-- BEGIN Supplied text --
SB 151 Stephenson's "anti-voucher" voucher bill. Quick education funding points to consider while listening to committee.

UPDATE: Stephenson canceled the committee meeting this morning because he wanted to work on changes to the bill. He still threw out his claim this bill is not a voucher. See my budget explanation below to see what you think. Also stay tuned for when the bill comes back up for a committee hearing in the next week or so. Will it be scheduled on a Monday morning at 8:00 to make it harder for the public to attend?

SB 151, Student Opportunity Scholarships, by Howard Stephenson, will be debated in the Senate Education Committee today, Tuesday, Feb. 4,at 4:00 pm. Click on the legislature's website, scroll down to the Upcoming Events section, and you should be able to click on the Live Now option at 4:00 to listen live to the committee hearing. (The committees often start a few minutes late--keep refreshing the page if it's not up right at 4:00. If you can't find it, post a cry for help on Twitter with the hashtag #uted, and the State School Board's account, @UTPublicEd will usually reply with a direct link. I expect both the live committee room and the online following will be packed, so I have some worries about something going wrong with the feed, but the front page links have been working for me after a bad first week of the new website.)

This is a new voucher bill "limited" to only some students. A lot of well-off families can get a $5500 school voucher if their kid scored below proficient on even one of four state tests, if their school has gotten an F grade for two years under Utah's new law (I had some info wrong about this provision in some tweets Saturday), or if a young student is behind in reading at all.

Some quick (for me) and important points to think about:

1. All voucher proposals are framed disingenuously by misrepresenting school funding. OK, this point ended up not quick. But it's the most important. I'll be posting further on this. I think many people could benefit from this hopefully easy-to-understand explanation of school funding. Consider forwarding this to others and asking questions about this to your legislators or in committee meetings.

Here is a very long and chewy document detailing the education funding for the state of Utah for last school year and the current school year. I'll refer to some specific pages shortly. The state spends most of our state income tax on K-12 public education. (A very significant portion of income tax funds is also spent on our higher ed. system) The legislature designates a "WPU" or Weighted Pupil Unit amount each year. The districts receive that amount of funding from state income taxes per student, with extra WPU's for special ed. students, administration, extra transportation money for small, rural schools, and some other programs. This is NOT some specific amount of money it takes to educate one child or a "marginal cost" per student coming and going from the school. It is a blunt, fair way to evenly distribute money to the state's districts on a per student basis. These distributed WPU's to each district are called "Above the line" funding and are summarized on page 8 of the document.
-- END Supplied text --
-- BEGIN Data supplied --
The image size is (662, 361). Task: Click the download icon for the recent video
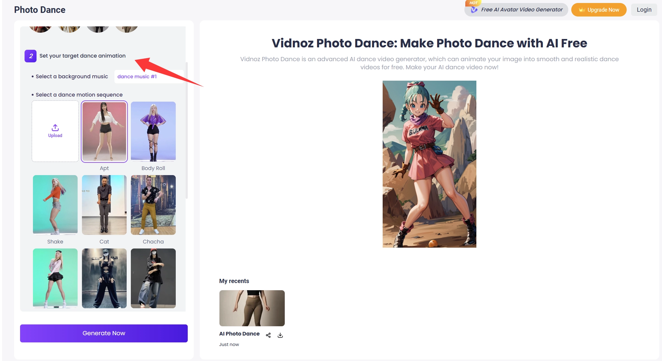point(280,335)

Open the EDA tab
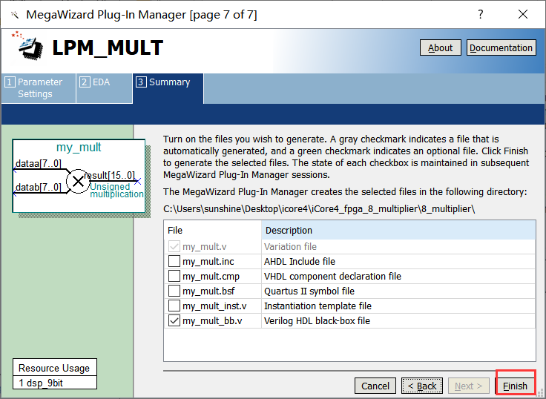104,82
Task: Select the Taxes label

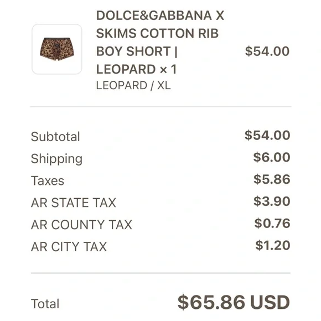Action: [48, 181]
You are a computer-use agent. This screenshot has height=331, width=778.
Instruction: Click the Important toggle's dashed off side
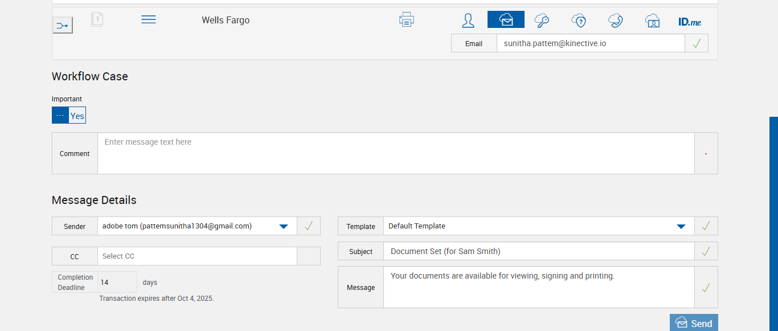[60, 116]
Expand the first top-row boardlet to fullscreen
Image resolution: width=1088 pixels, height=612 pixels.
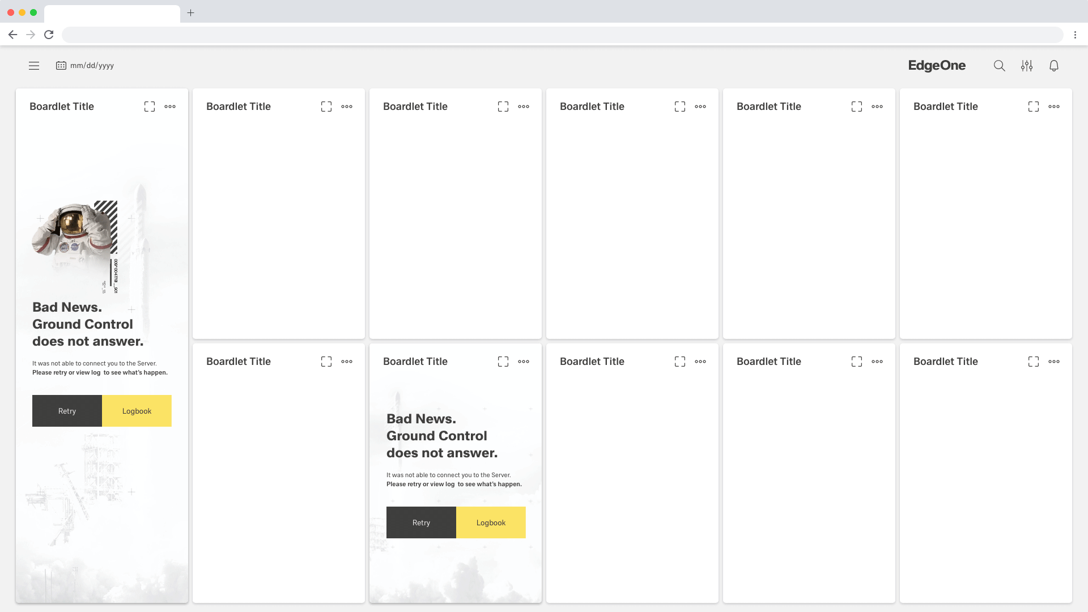coord(150,107)
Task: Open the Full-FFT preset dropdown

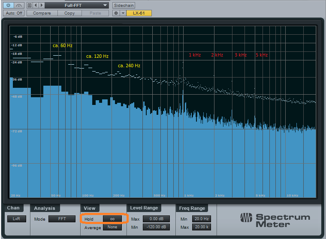Action: 77,6
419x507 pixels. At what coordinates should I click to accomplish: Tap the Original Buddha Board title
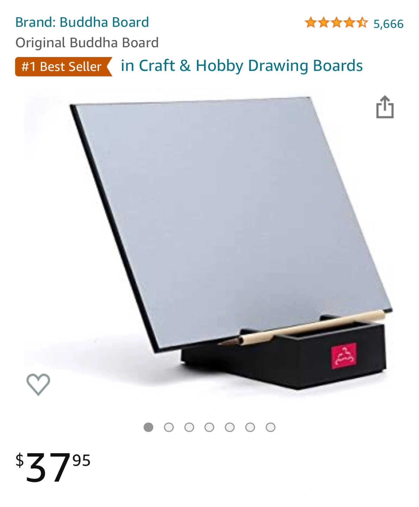pos(87,43)
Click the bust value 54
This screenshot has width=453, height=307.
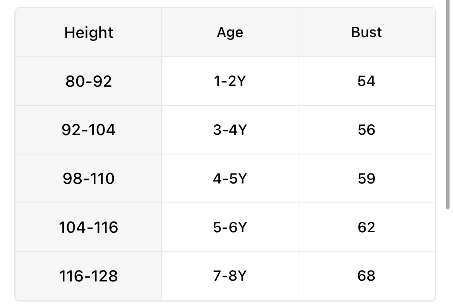[x=366, y=81]
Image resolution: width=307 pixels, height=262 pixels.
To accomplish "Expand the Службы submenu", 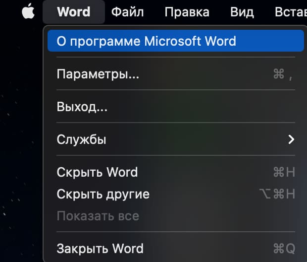I will [82, 139].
-- END Data supplied --
> Your objective
From the SB 151 post, copy word for word the passage that starts at the words "SB 151, Student" and ends after "the new website.)".

> Full output
SB 151, Student Opportunity Scholarships, by Howard Stephenson, will be debated in the Senate Education Committee today, Tuesday, Feb. 4,at 4:00 pm. Click on the legislature's website, scroll down to the Upcoming Events section, and you should be able to click on the Live Now option at 4:00 to listen live to the committee hearing. (The committees often start a few minutes late--keep refreshing the page if it's not up right at 4:00. If you can't find it, post a cry for help on Twitter with the hashtag #uted, and the State School Board's account, @UTPublicEd will usually reply with a direct link. I expect both the live committee room and the online following will be packed, so I have some worries about something going wrong with the feed, but the front page links have been working for me after a bad first week of the new website.)